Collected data
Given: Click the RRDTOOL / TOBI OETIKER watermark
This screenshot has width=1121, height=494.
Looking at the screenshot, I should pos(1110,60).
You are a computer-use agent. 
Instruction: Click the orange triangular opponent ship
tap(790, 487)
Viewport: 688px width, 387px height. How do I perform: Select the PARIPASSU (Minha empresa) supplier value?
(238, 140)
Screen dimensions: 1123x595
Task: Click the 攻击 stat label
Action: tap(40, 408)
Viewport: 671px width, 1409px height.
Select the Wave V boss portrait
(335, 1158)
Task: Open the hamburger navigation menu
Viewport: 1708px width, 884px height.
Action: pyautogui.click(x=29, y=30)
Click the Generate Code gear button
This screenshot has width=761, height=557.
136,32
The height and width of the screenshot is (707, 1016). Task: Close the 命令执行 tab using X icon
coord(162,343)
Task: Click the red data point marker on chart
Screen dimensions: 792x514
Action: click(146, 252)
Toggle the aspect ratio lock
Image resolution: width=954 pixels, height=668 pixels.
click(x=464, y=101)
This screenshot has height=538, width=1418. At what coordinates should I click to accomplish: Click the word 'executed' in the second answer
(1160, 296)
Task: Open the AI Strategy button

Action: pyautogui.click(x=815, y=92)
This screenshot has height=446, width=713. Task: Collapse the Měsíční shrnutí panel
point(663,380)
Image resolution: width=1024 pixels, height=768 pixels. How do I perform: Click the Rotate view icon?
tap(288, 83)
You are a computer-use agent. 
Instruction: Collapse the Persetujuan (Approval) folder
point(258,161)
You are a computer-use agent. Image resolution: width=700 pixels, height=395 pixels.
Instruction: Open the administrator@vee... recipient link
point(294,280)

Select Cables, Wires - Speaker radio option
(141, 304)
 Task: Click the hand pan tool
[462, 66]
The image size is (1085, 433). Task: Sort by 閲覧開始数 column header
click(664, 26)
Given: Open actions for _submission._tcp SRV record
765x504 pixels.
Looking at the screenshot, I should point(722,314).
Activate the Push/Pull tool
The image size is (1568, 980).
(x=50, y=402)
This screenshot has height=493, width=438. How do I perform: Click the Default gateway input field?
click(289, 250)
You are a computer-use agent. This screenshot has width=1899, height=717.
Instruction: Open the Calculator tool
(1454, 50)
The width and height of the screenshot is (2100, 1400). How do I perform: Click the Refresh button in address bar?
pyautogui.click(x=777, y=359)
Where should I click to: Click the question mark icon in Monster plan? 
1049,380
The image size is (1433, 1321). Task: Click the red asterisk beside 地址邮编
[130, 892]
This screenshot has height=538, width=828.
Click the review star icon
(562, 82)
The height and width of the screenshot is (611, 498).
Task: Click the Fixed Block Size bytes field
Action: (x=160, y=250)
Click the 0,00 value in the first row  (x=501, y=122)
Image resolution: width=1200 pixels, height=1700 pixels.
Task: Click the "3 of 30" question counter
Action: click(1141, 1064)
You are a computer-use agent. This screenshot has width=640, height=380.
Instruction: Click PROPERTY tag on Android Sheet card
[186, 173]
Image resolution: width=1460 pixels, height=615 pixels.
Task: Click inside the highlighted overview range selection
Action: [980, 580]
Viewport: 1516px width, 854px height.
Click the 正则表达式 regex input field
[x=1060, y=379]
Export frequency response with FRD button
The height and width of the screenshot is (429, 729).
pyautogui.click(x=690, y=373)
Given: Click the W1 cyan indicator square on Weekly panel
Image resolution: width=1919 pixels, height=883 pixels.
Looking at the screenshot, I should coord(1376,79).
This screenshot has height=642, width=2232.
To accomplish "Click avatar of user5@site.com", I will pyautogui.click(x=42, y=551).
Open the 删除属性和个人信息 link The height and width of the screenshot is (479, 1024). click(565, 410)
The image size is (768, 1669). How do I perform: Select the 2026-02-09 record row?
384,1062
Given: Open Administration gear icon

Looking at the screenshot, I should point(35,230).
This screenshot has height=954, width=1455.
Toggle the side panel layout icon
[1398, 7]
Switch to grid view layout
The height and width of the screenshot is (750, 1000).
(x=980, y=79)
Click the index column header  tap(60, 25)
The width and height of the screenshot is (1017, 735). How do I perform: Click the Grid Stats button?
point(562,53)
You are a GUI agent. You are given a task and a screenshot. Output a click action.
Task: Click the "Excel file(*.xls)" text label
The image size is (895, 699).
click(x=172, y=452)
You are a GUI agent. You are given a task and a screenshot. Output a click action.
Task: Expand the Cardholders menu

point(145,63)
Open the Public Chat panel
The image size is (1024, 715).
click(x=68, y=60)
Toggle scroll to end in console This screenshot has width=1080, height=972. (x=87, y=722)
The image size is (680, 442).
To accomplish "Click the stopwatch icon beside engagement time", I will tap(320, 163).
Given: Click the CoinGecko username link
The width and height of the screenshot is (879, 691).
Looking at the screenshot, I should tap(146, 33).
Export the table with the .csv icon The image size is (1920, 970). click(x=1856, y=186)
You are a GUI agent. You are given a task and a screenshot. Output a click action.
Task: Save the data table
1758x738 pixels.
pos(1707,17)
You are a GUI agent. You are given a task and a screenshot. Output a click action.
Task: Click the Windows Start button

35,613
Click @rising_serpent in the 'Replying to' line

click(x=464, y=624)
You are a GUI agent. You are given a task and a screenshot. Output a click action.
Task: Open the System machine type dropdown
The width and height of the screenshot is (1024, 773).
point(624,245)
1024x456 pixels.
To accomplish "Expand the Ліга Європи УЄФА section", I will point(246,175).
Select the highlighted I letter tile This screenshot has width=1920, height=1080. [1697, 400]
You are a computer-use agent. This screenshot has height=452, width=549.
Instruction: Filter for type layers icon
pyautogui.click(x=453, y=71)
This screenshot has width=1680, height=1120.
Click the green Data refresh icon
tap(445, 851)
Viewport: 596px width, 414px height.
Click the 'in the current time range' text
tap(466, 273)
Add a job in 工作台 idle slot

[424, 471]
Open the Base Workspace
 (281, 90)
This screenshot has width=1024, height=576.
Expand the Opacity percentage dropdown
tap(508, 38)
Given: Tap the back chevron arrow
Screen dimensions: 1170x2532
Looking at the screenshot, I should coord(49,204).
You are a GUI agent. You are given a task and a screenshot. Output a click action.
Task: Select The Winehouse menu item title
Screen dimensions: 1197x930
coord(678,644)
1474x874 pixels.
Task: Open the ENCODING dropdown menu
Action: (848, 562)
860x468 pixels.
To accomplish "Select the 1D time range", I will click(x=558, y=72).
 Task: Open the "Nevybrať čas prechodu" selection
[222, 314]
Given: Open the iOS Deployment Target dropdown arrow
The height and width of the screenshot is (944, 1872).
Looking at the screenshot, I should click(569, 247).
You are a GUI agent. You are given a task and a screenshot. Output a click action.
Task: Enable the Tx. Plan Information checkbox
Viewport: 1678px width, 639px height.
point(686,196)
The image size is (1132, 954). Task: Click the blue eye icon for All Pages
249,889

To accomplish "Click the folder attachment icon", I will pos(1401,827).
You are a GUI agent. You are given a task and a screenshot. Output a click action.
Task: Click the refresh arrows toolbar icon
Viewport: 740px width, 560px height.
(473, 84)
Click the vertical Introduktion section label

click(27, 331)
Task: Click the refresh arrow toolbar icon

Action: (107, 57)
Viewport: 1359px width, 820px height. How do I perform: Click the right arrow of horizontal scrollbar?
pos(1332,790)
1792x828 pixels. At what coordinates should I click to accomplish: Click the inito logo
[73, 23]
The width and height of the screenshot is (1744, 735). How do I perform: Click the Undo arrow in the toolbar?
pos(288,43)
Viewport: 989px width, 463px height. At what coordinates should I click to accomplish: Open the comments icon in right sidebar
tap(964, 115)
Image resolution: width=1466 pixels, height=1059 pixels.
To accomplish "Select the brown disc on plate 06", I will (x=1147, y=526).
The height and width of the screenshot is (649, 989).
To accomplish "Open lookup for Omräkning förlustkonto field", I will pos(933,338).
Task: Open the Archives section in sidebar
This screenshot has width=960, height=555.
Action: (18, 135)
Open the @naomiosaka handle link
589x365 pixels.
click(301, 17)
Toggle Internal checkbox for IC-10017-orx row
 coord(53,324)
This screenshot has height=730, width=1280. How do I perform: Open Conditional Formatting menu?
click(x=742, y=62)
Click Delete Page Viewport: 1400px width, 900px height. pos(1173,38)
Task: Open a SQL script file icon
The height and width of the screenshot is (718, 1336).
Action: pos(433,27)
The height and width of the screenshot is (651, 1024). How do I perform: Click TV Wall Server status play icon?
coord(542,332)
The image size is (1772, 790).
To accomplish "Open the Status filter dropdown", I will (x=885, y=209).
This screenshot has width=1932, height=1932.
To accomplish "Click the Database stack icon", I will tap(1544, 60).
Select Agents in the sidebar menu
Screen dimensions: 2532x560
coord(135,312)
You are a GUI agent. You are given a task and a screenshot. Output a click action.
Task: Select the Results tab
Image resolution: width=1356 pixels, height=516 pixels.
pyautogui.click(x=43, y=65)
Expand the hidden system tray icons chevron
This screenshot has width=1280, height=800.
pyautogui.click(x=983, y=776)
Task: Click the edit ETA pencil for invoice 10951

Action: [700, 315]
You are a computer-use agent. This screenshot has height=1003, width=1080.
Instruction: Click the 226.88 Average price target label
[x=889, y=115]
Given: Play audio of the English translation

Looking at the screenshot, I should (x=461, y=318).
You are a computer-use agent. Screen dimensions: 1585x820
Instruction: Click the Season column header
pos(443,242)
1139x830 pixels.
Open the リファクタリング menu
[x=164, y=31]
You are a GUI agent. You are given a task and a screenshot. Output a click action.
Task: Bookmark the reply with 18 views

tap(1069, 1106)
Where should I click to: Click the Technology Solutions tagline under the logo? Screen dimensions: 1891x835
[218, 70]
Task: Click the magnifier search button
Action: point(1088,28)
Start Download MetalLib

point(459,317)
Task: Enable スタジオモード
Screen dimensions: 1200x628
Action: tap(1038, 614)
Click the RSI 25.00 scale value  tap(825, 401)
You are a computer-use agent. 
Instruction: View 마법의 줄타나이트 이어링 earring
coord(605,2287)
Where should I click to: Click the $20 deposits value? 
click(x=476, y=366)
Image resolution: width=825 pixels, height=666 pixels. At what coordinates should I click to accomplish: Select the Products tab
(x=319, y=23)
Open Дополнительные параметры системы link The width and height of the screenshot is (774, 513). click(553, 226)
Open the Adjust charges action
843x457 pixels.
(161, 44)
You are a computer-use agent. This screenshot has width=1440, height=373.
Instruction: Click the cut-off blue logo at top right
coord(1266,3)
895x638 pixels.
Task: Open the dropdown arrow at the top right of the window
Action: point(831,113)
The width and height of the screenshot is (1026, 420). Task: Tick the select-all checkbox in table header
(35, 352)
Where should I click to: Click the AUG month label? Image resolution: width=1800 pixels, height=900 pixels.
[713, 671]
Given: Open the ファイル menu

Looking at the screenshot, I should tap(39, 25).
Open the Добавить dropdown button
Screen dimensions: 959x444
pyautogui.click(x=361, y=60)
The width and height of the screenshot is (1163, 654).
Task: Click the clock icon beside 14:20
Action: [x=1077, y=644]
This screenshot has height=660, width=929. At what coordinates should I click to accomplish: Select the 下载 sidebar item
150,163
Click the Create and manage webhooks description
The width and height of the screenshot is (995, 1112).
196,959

**Problem statement:**
After checking the entries, state how many lines contain "will", and write nothing but the number.

**Final answer:**
9